Brazilian Catholic television network

TV Canção Nova is a Brazilian Catholic television network owned by the Canção Nova community.

==History==
TV Canção Nova started broadcasting on December 8, 1989 at 10am, with the broadcast of a mass, limited to the municipalities of Cachoeira Paulista and Lorena, in the Paraíba Valley region. From that, TVCN was officially inaugurated. The station, with its limited coverage, was an affiliate of the former TVE Brasil, while only having the ability of producing two hours of its own proudctions per day, generated locally. Over time, its national expansion began by selling airtime on Redevida and Rede Mulher (the latter of which was later acquired by Edir Macedo and is now Record News) as an independent production company). In 1997, it started national satellite broadcasts, 24 hours a day. This was possible due to the acquisition of TV Jornal in Aracaju, Sergipe,

On September 13, 2003, TV Canção Nova and its sister radio outlet received a Guinness World Records certificate for their non-commercial Catholic programming.
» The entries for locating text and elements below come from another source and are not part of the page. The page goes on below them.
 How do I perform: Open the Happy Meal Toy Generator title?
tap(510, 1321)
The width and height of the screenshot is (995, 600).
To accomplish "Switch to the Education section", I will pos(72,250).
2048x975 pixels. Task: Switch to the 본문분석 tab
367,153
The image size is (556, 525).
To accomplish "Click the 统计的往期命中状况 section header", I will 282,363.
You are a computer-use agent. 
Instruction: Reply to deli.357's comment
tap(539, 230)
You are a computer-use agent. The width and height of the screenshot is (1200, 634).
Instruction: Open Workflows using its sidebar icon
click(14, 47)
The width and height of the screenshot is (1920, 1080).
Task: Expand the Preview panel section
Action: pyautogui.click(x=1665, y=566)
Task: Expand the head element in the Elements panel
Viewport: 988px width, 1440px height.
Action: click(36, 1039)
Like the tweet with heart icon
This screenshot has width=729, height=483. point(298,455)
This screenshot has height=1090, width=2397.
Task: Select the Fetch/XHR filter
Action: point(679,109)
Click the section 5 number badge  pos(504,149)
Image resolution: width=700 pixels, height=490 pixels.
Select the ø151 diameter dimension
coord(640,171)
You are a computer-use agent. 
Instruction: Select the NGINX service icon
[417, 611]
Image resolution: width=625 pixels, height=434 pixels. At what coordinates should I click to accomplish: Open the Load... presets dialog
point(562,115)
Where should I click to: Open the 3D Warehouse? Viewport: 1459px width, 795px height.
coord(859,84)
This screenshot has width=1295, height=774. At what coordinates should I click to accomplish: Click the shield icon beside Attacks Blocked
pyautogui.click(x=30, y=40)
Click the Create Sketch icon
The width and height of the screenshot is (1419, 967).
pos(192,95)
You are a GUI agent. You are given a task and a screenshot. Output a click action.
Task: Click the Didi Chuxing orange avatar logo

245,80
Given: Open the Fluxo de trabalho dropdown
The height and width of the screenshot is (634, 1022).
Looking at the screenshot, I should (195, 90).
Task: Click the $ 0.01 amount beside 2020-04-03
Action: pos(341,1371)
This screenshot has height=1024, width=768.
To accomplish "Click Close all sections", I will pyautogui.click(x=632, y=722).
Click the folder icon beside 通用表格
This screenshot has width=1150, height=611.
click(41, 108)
As of 2007 it had consolidated itself as the largest Catholic television network in Brazil, and, in 2008, has a potential audience of 55 million viewers.

In April 2013, TV Canção Nova began a fundraising campaign to collect funds to upgrade its equipment to digital. On April 22, 2015, the network announced the closure of its Rio de Janeiro news unit in order to cut costs.